Cross builds are available for 2.10.x, 2.11.x and for 2.12.x

Usage

Keep it simple:

import delorean._       // conversions are in the package object

val f: Future[Foo] = ...
val t: Task[Foo] = f.toTask
val f2: Future[Foo] = t.unsafeToFuture

As a general rule of thumb:

def toTask[A](f: Future[A]) = Task { Await.result(f, Duration.Inf) }
def unsafeToFuture[A](t: Task[A]) = Future { t.run }

Obviously, the above is misleading since the definitions of these functions are non-blocking, but this should give you an idea of their rough semantics.

There are a few subtle things that are hidden here by the pretty syntax.

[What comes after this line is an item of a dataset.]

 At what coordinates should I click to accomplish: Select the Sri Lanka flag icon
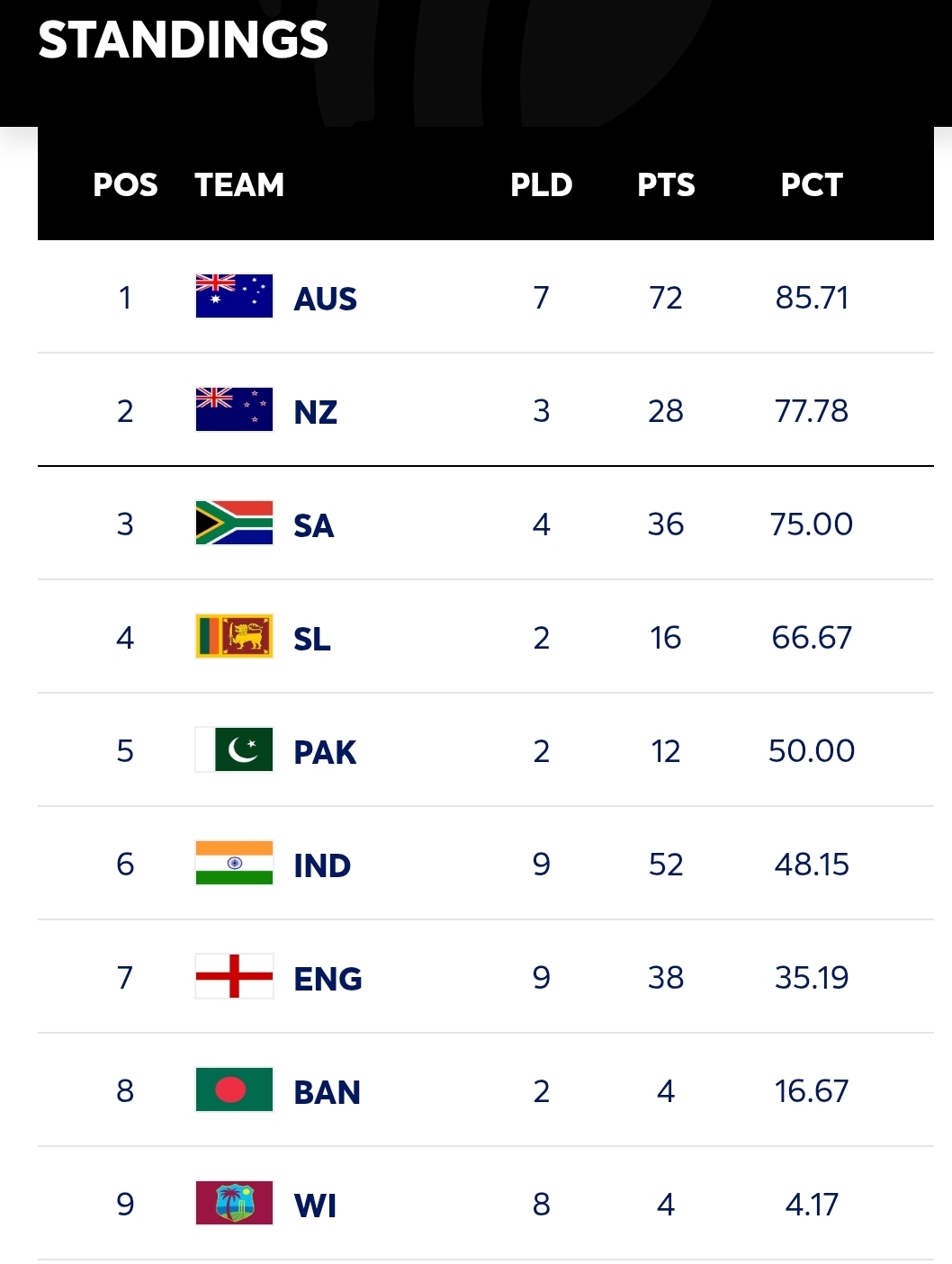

  • toTask is lazy in the Future parameter, meaning that evaluation of the method receiver will be deferred. This is significant as Future is eagerly evaluated and caching. It is ideal to ensure that you do not accidentally eagerly evaluate Future values before they are fed into toTask (note: we break this rule in the above example, since f is a val)
  • The Task resulting from toTask will have sane semantics (i.e. it will behave like a normal Task) with respect to reevaluation and laziness, provided that you are disciplined and ensure that the Future value that is the dispatch receiver is not eagerly evaluated elsewhere (e.g. in a val). This means that you can reason about the results of toTask in a referentially transparent fashion, as if the constituent Future had been constructed as a Task all along.
  • toTask takes an implicit ExecutionContext and an implicit Strategy. You should make sure that the appropriate values of each are in scope. If you are not overriding Scalaz's default implicit Strategy for the rest of your Task composition, then you can just rely on the default Strategy. The point is just to make sure that the Task resulting from toTask is context-shifted into the same thread pool you're using for "normal" Task(s).
  • unsafeToFuture is exactly as unsafe as it sounds, since the Future you get back will be running eagerly. Do not make use of this function unless you are absolutely sure of what you're doing! It is very dangerous, because it defeats the expected laziness of your Task computation. This function is meant primarily for interop with legacy libraries that require values of type scala.concurrent.Future.
  • toTask and unsafeToFuture are not strict inverses. They add overhead and defeat fairness algorithms in both scala.concurrent and scalaz/scalaz-stream. So… uh… don't repeatedly convert back and forth, k?

Pitfalls

There are two major pitfalls here. First, the toTask conversion can only give you a referentially transparent Task if you religiously avoid eagerly caching its dispatch receiver. As a general rule, this isn't a bad idiom:

def f: Future[A] = ???

val t: Task[A] = f.toTask

In other words, f is a def and not a val. With this sort of machinery, toTask will give you a reasonable output. If you eagerly cache its input Future though, the results are on your own head.

Second, unsafeToFuture immediately runs the input Task (as mentioned above). There really isn't anything else that could be done here, since Future is eager, but it's worth mentioning. Additionally, unsafeToFuture makes no attempt to thread-shift the input Task, since in general this is not possible (or necessarily desirable). The resulting Future will be on the appropriate thread pool, and it is certainly safe to flatMap on said Future and treat it normally, but the computation itself will be run on whatever thread scheduler the Task was composed against.